Major (Dr.) Ernest W. Slusher



MAJ Ernest Slusher was a physician in Kansas City when he entered World War I as Regimental Surgeon, 140th Infantry, 35th Infantry Division. He served in the Vosges Mountains and battles in the St. Mihiel, Argonne and Verdun Sectors. Working with his regiment near Baulny during action of September 26-October 1, 1918, he was severely gassed. He continued at his work until he collapsed and was carried to a dressing station for treatment. Without authority, he went back to his regiment, working all night and into the next day caring for the wounded until he collapsed a second time. After he had partially recovered, he returned to duty in the field. Throughout his ordeal, he continually exposed himself to enemy fire. For his extraordinary heroism and devotion to duty, MAJ Slusher was awarded the Distinguished Service Cross.   


Captain Joseph Giacobello

1919 -

CPT Joseph Giacobello of Pennsylvania served in Company F, 137th Infantry and entered combat in July 1944 during the battle of St. Lo.

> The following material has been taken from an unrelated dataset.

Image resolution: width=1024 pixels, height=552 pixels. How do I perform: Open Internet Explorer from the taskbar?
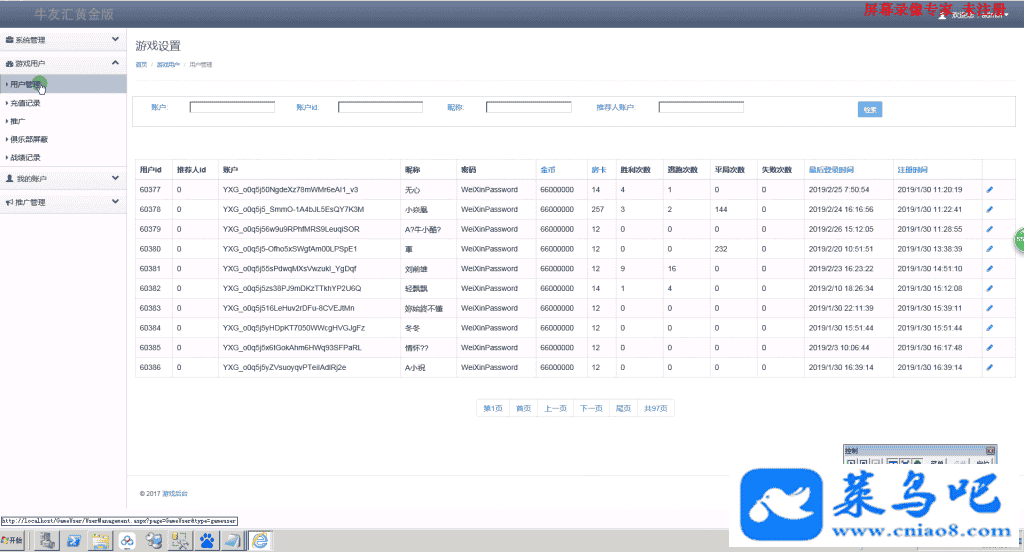260,540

He received the Silver Star for leading a patrol against heavy enemy fire while wounded. In September, he received his second Silver Star for assaulting a Moselle River dam and infiltrating enemy positions to obtain information allowing his battalion to secure the bridgehead. After his company commander was wounded, he took command and led an attack on the village of Hellimer where he was wounded, receiving his second Purple Heart. In December, he earned the Distinguished Service Cross when he and two enlisted soldiers assaulted an enemy-held factory and for three hours, fought a superior enemy force.  During the battle, CPT Giacobello killed two enemy soldiers in hand-to-hand combat. 


Private First Class Arthur Germano


PFC Germano of New York served in the 320th Infantry Regiment, First Battalion, Company C (1943-1946).  Aged 19 when he landed on Omaha Beach on July 6, 1944 his combat began in the deadly Normandy hedgerows. Fought in Normandy, Northern France and Rhineland Campaigns engaging in the bloody, hard-fought battles of St. Lo, Mortain, Nancy and Gramercy Forest. His battalion earned a Presidential Unit Citation for its rescue of the Lost Battalion, 30th Infantry, in a desperate fight against German tanks and SS infantry.  For five months, he suffered the extreme hardship of combat against a fierce enemy until he could no longer walk due to trench foot that hospitalized him for four months. Among his many awards, are the Bronze Star, Combat Infantryman’s Badge and, from France, the Legion d’Honneur and the Croix De Guerre.